SynWoodScape: Synthetic Surround-view Fisheye Camera Dataset for Autonomous Driving
This provides a resource for developing multi-camera algorithms in autonomous driving, but it is incremental as it extends an existing dataset.
The authors tackled the lack of ground truth for pixel-wise optical flow and depth, as well as simultaneous multi-camera annotations, in existing fisheye surround-view datasets for autonomous driving by releasing SynWoodScape, a synthetic dataset with 80k images and annotations for over 10 tasks.

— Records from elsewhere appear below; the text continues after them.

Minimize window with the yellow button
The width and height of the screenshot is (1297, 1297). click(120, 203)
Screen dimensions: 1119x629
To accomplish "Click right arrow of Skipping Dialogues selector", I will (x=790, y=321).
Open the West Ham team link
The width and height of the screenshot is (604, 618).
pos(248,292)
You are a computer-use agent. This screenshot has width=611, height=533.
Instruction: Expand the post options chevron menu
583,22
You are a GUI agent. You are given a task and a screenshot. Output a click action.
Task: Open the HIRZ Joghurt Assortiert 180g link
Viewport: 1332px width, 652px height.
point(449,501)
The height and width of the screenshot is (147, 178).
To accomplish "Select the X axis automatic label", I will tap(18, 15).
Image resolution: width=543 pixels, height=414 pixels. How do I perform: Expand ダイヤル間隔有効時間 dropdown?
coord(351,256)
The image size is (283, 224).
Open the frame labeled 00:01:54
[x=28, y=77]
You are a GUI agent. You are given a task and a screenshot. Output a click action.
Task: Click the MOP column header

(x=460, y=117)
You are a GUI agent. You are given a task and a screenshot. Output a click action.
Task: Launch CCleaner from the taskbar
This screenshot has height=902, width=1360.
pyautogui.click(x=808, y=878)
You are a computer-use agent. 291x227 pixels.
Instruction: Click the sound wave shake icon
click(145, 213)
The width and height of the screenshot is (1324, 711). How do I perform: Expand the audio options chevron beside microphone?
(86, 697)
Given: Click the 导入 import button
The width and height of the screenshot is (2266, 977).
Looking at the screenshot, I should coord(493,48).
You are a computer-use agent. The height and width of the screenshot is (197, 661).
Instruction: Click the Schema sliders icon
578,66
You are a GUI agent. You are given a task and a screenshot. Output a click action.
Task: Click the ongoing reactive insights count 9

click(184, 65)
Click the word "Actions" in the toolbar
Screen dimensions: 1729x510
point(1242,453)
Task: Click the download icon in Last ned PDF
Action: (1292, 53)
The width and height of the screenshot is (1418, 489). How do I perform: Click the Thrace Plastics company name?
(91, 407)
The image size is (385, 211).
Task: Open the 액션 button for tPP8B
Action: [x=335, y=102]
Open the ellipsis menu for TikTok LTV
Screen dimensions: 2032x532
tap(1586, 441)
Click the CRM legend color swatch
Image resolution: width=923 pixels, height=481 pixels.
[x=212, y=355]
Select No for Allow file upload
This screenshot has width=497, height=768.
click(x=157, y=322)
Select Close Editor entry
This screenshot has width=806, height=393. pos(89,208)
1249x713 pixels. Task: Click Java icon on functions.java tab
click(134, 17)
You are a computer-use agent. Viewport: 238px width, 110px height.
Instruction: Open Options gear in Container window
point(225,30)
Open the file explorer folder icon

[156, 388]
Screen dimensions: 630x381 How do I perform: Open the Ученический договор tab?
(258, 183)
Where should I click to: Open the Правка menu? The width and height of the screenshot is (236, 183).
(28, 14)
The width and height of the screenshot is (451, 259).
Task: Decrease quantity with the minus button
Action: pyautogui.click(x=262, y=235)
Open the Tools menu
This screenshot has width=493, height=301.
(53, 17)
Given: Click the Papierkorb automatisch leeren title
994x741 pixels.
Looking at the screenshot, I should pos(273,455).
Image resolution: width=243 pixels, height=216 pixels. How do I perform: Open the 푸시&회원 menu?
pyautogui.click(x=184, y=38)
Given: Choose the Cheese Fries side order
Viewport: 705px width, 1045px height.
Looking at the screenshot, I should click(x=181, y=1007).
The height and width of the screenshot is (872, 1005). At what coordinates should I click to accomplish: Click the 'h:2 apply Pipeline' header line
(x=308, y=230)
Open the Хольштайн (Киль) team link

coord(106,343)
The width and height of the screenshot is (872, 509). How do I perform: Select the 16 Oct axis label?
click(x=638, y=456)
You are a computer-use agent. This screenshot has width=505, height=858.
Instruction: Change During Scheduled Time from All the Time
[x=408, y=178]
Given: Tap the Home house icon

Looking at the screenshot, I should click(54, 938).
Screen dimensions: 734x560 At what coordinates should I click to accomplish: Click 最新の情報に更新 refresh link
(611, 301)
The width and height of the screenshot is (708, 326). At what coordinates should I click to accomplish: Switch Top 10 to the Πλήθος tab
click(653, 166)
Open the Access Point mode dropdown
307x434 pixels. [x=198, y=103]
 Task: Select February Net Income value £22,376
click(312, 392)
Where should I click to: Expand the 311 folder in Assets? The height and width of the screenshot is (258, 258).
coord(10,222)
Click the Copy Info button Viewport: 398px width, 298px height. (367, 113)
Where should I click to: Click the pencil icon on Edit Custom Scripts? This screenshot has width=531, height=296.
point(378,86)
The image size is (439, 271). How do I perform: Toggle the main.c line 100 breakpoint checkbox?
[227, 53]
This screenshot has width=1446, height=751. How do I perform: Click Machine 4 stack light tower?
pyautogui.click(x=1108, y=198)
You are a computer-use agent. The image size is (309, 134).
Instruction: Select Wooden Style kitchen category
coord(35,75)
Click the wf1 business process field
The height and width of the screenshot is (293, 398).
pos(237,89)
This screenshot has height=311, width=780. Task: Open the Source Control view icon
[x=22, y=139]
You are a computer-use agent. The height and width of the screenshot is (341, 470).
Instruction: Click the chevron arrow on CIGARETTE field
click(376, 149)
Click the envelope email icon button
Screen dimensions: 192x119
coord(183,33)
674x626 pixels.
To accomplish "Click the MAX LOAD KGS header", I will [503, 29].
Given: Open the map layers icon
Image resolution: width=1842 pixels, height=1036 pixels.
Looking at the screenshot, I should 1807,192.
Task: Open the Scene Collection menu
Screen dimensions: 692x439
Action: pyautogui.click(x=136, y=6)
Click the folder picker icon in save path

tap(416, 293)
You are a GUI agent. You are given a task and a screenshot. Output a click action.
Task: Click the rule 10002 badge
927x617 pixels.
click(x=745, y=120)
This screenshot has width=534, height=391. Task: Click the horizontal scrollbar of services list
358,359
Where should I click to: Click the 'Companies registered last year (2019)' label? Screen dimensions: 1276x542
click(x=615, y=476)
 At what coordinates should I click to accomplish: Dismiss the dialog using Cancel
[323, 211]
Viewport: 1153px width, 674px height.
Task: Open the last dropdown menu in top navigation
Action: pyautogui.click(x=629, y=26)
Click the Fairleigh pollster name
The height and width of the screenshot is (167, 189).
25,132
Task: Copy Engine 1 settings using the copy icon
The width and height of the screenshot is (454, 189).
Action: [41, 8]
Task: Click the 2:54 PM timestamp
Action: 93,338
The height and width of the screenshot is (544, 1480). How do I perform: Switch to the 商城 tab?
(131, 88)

Surround-view cameras are a primary sensor for automated driving, used for near-field perception. It is one of the most commonly used sensors in commercial vehicles primarily used for parking visualization and automated parking. Four fisheye cameras with a 190° field of view cover the 360° around the vehicle. Due to its high radial distortion, the standard algorithms do not extend easily. Previously, we released the first public fisheye surround-view dataset named WoodScape. In this work, we release a synthetic version of the surround-view dataset, covering many of its weaknesses and extending it. Firstly, it is not possible to obtain ground truth for pixel-wise optical flow and depth. Secondly, WoodScape did not have all four cameras annotated simultaneously in order to sample diverse frames. However, this means that multi-camera algorithms cannot be designed to obtain a unified output in birds-eye space, which is enabled in the new dataset. We implemented surround-view fisheye geometric projections in CARLA Simulator matching WoodScape's configuration and created SynWoodScape. We release 80k images from the synthetic dataset with annotations for 10+ tasks. We also release the baseline code and supporting scripts.